__DATA SECTION__.
____________________
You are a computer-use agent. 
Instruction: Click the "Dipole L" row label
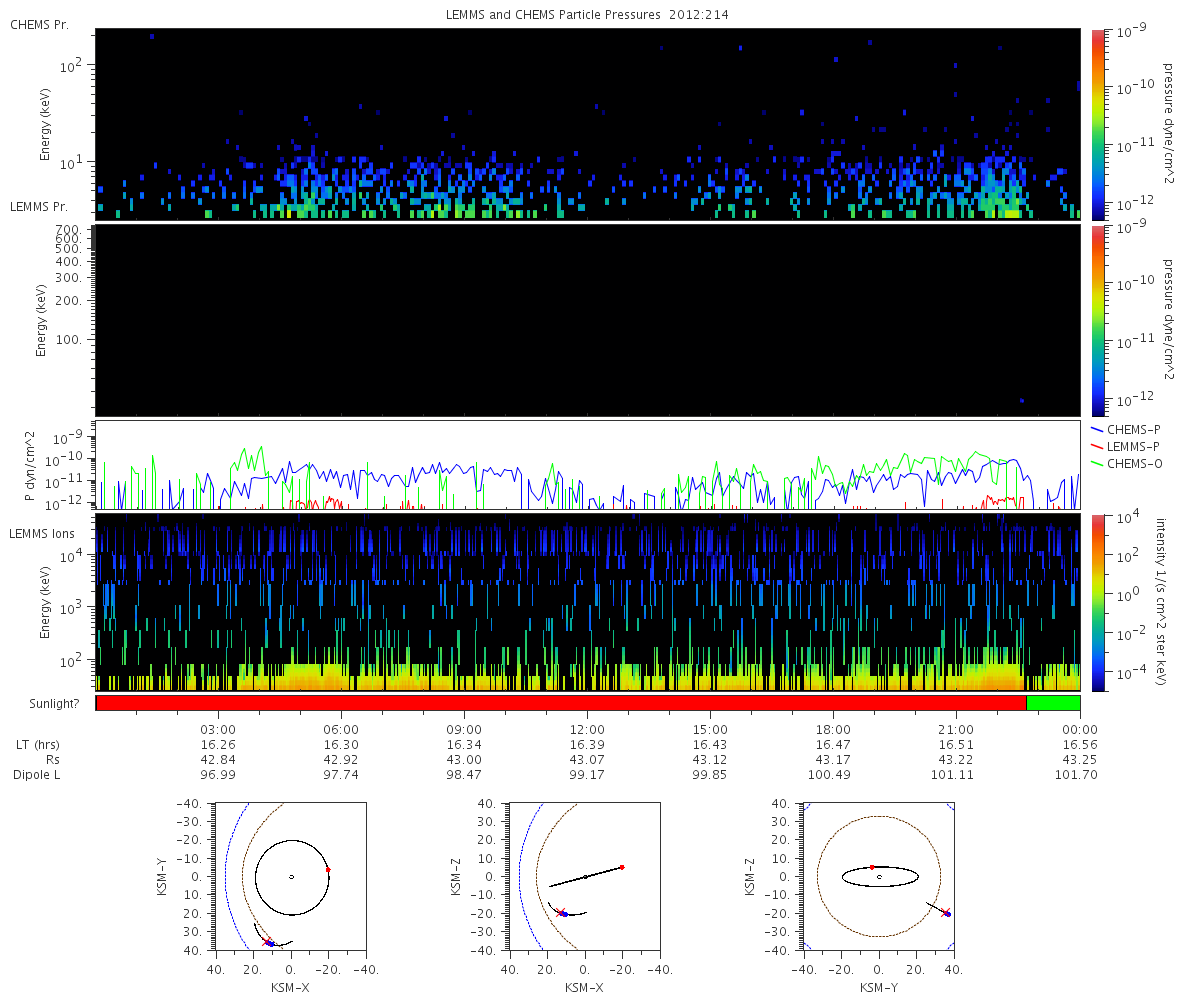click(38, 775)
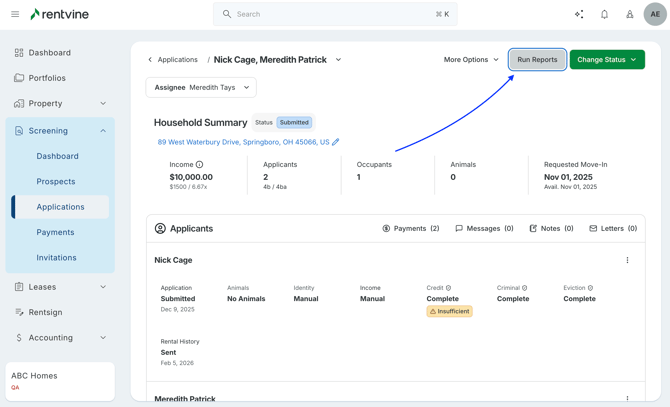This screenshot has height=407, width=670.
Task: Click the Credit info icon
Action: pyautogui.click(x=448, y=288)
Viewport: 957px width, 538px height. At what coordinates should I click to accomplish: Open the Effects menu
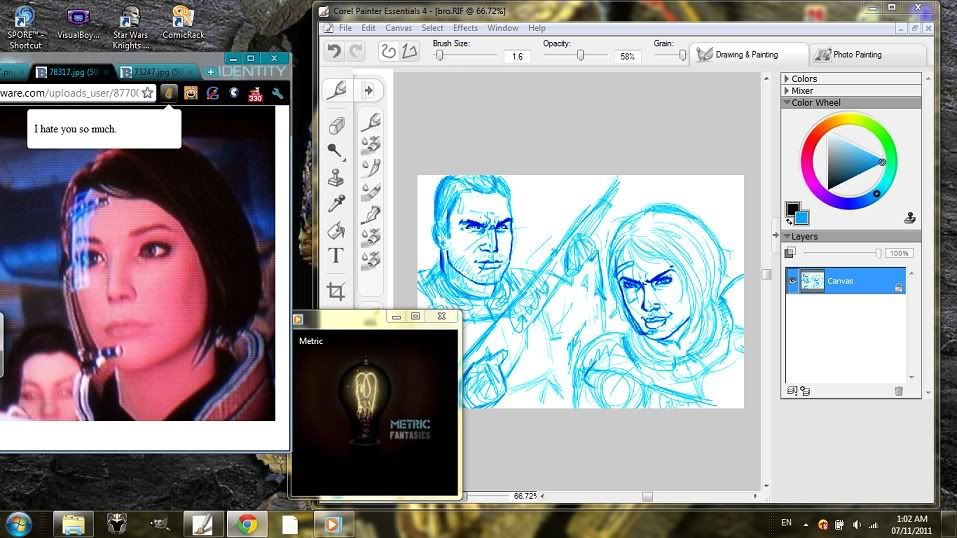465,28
____________________
__TASK DIRECTIONS__. Write the records out again exactly; none of the pictures belong in the copy.

__OUTPUT BELOW__.
You are a computer-use agent. 
Instruction: Click the "Dipole L" row label
click(38, 775)
This screenshot has height=407, width=670.
Task: Click the Credit info icon
Action: pyautogui.click(x=448, y=288)
Viewport: 957px width, 538px height. At what coordinates should I click to accomplish: Open the Effects menu
465,28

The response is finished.